Find every line in the rows below that contains the string "Open", and copy each one out in full.

Raw records:
++++++

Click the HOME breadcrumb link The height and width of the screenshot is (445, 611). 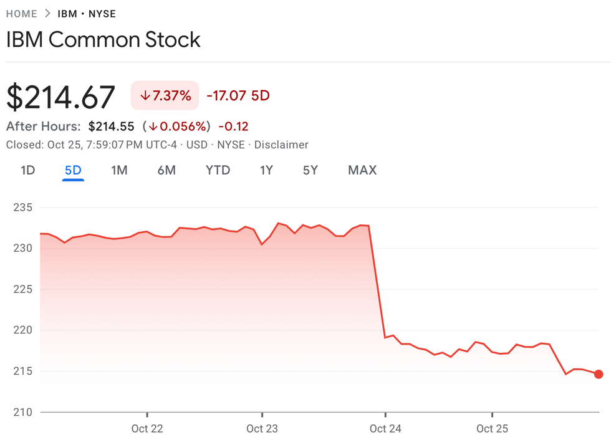click(x=22, y=14)

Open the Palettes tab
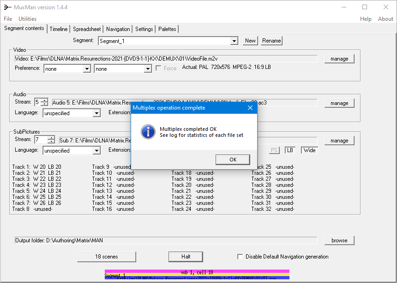(x=167, y=29)
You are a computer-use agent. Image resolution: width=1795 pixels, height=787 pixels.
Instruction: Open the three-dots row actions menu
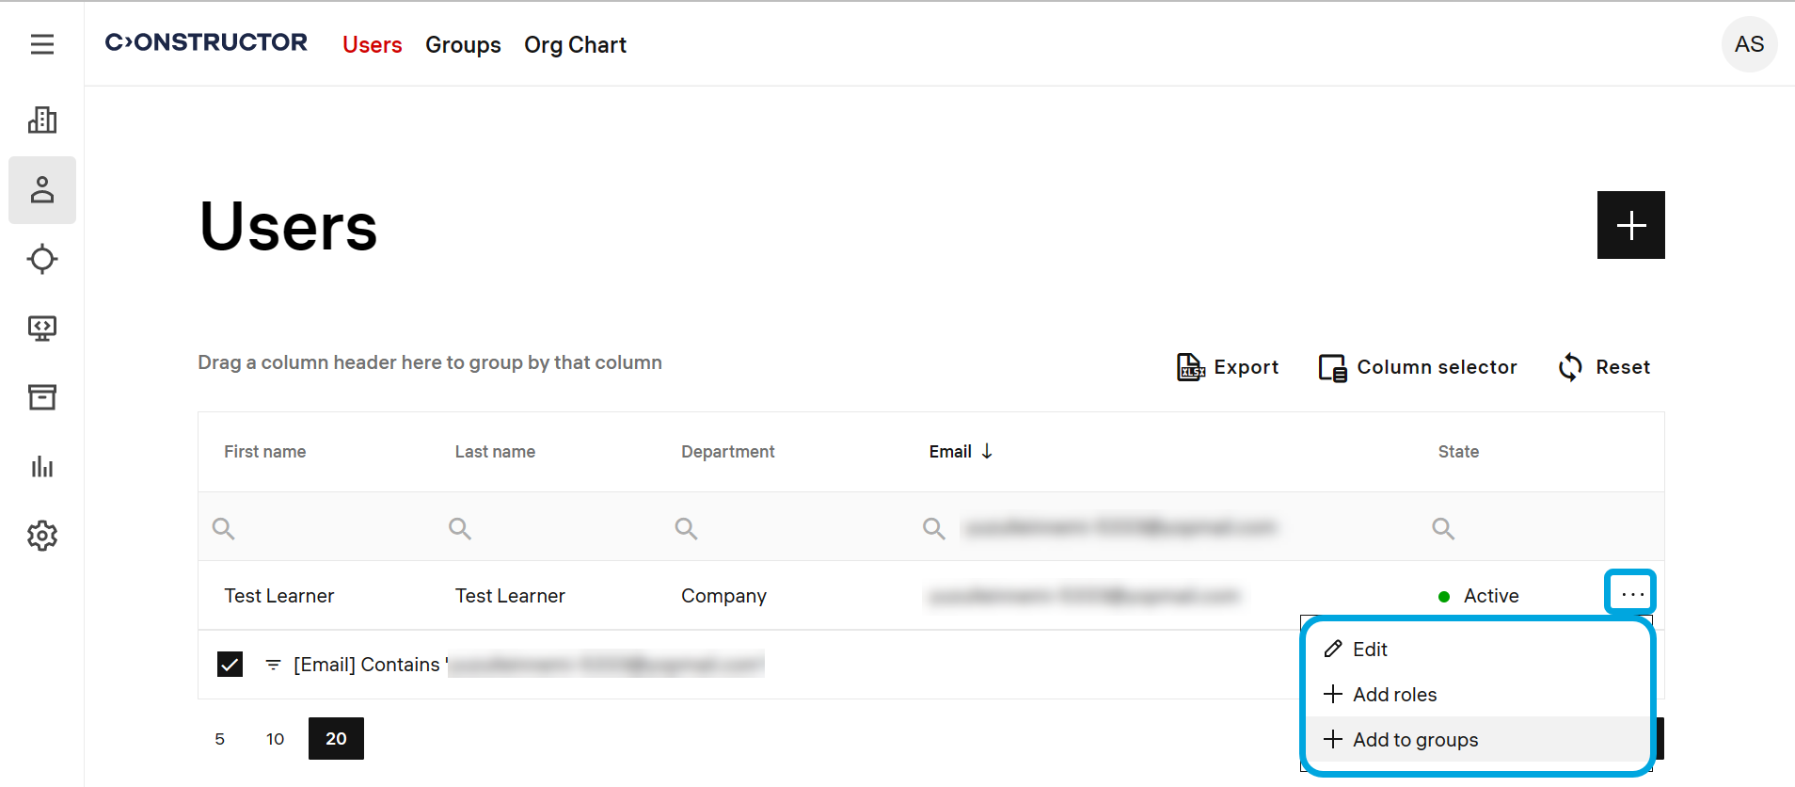pyautogui.click(x=1631, y=594)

++++++

» Result of the task
Open the Palettes tab
Instruction: Open the three-dots row actions menu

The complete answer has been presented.